NICE guidance regarding switching antidepressants is less detailed (3):

  • do not switch to, or start, dosulepin
    • because evidence supporting its tolerability relative to other antidepressants is outweighed by the increased cardiac risk and toxicity in overdose
  • when switching to another antidepressant, which can normally be achieved within 1 week when switching from drugs with a short half life, consider the potential for interactions in determining the choice of new drug and the nature and duration of the transition. Exercise particular caution when switching:
    • from fluoxetine to other antidepressants, because fluoxetine has a long half-life (approximately 1 week)
    • from fluoxetine or paroxetine to a TCA, because both of these drugs inhibit the metabolism of TCAs; a lower starting dose of the TCA will be required, particularly if switching from fluoxetine because of its long half-life
    • to a new serotonergic antidepressant or MAOI, because of the risk of serotonin syndrome
    • from a non-reversible MAOI: a 2-week washout period is required (other antidepressants should not be prescribed routinely during this period).

Notes:

Do not co-administer clomipramine and SSRIs or venlafaxine

When switching between one SSRI and another, cross-tapering the doses is generally not considered necessary. The effects of the first SSRI are likely to be so similar to that of the second one, that the second SSRI will reduce the discontinuation effects of the first (2).
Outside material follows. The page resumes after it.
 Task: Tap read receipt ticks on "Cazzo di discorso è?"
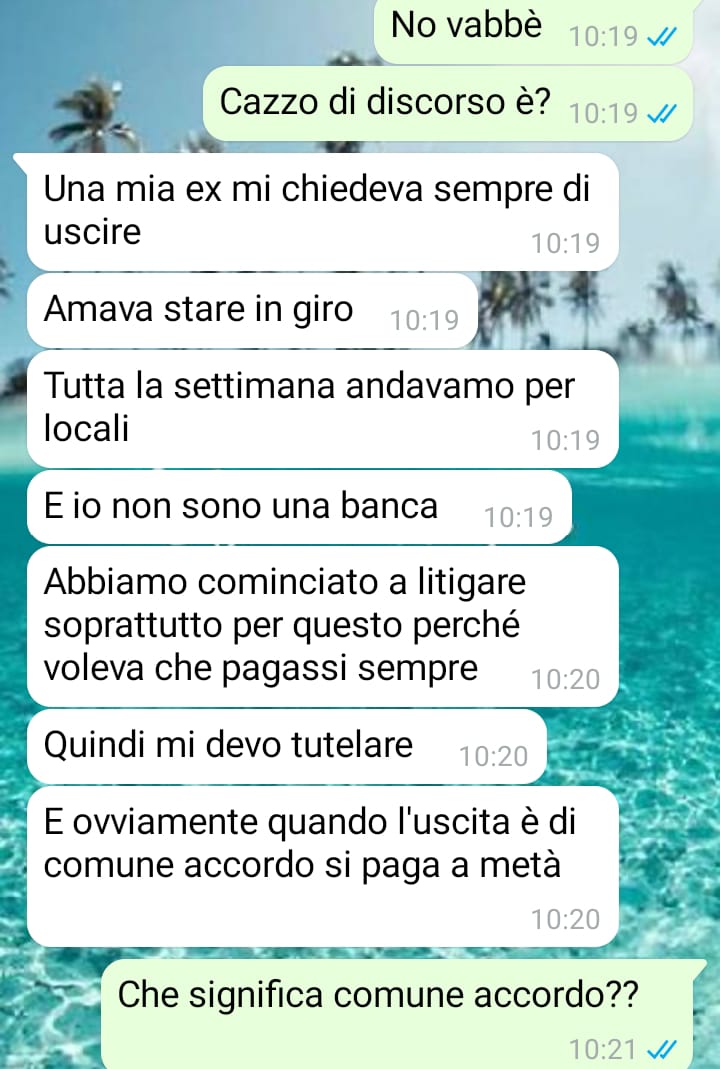661,114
The abrupt switch between SSRIs may still produce discontinuation symptoms, and vigilance is still advised. In cases were discontinuation symptoms arise a short period of dose tapering is recommended before starting a different SSRI.

* withdrawal effects may be more pronounced. Slow withdrawal over 1-2 months may be necessary.

 

Reference:

  1. Drug and Therapeutics Bulletin (1999); 37 (7):49-52.
  2. The Maudsley Prescribing Guidelines 2001; 6th Ed, p64 - 65.